What you will do: The line with "The height and" and each line following it, up to the final line of the data, should be set down exactly; pictures stay out.

Available data:
★ ★ ★ ★ ★ ★ ★
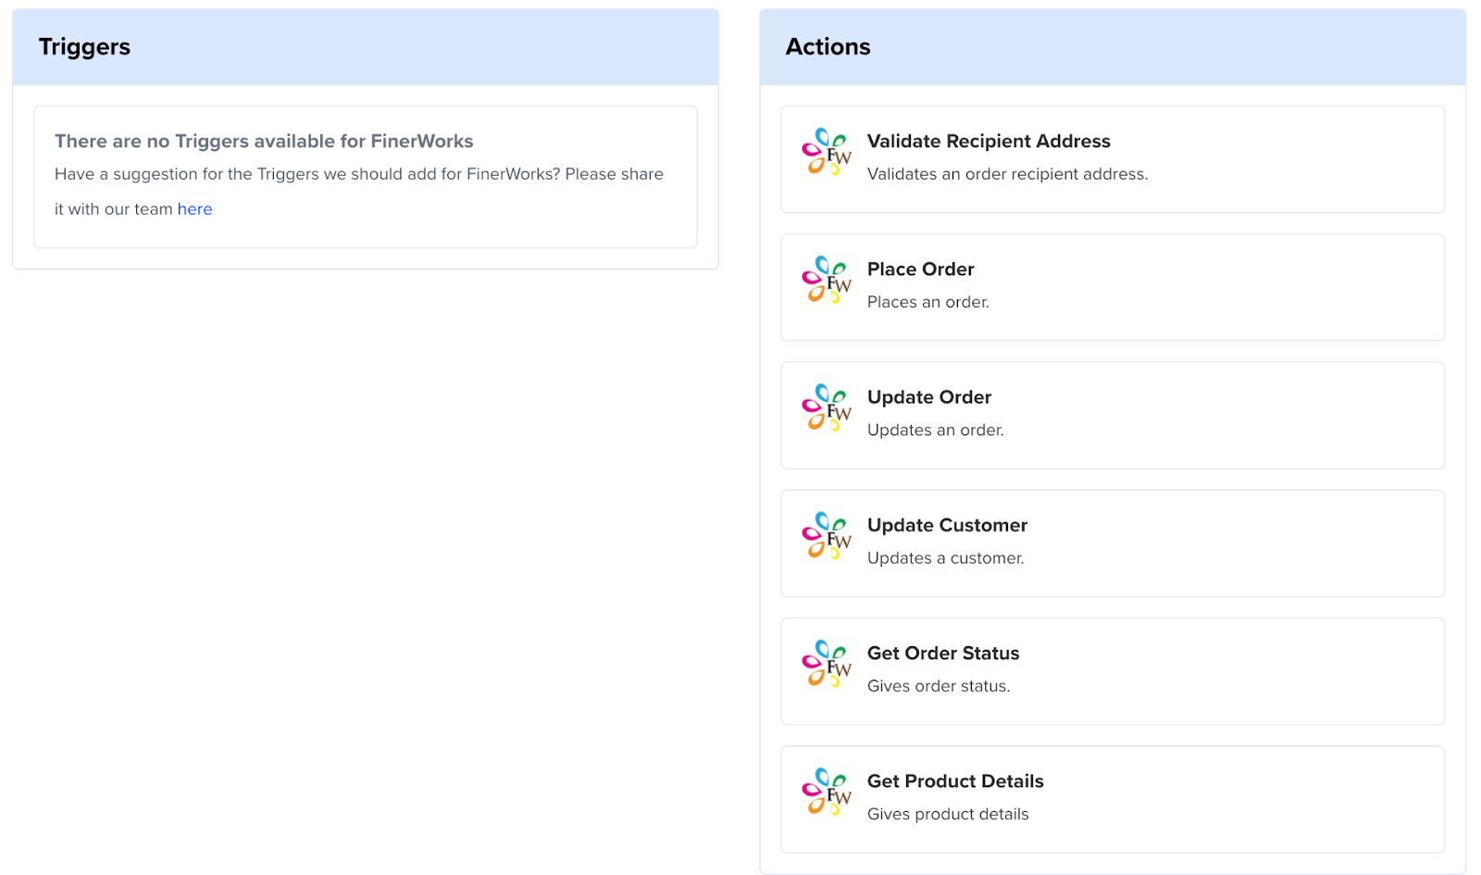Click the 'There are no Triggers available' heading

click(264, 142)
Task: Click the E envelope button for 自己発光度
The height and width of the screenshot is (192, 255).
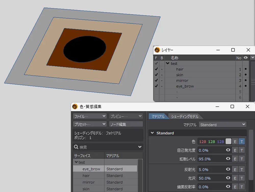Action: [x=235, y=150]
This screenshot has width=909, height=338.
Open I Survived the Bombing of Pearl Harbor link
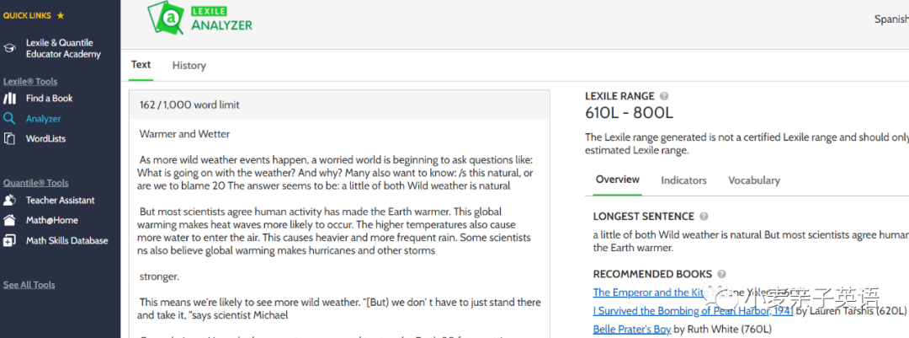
★ ★ ★ ★ ★ ★ ★
Response to the task:
The height and width of the screenshot is (192, 255).
Action: [x=235, y=150]
This screenshot has width=909, height=338.
Open I Survived the Bombing of Pearl Harbor link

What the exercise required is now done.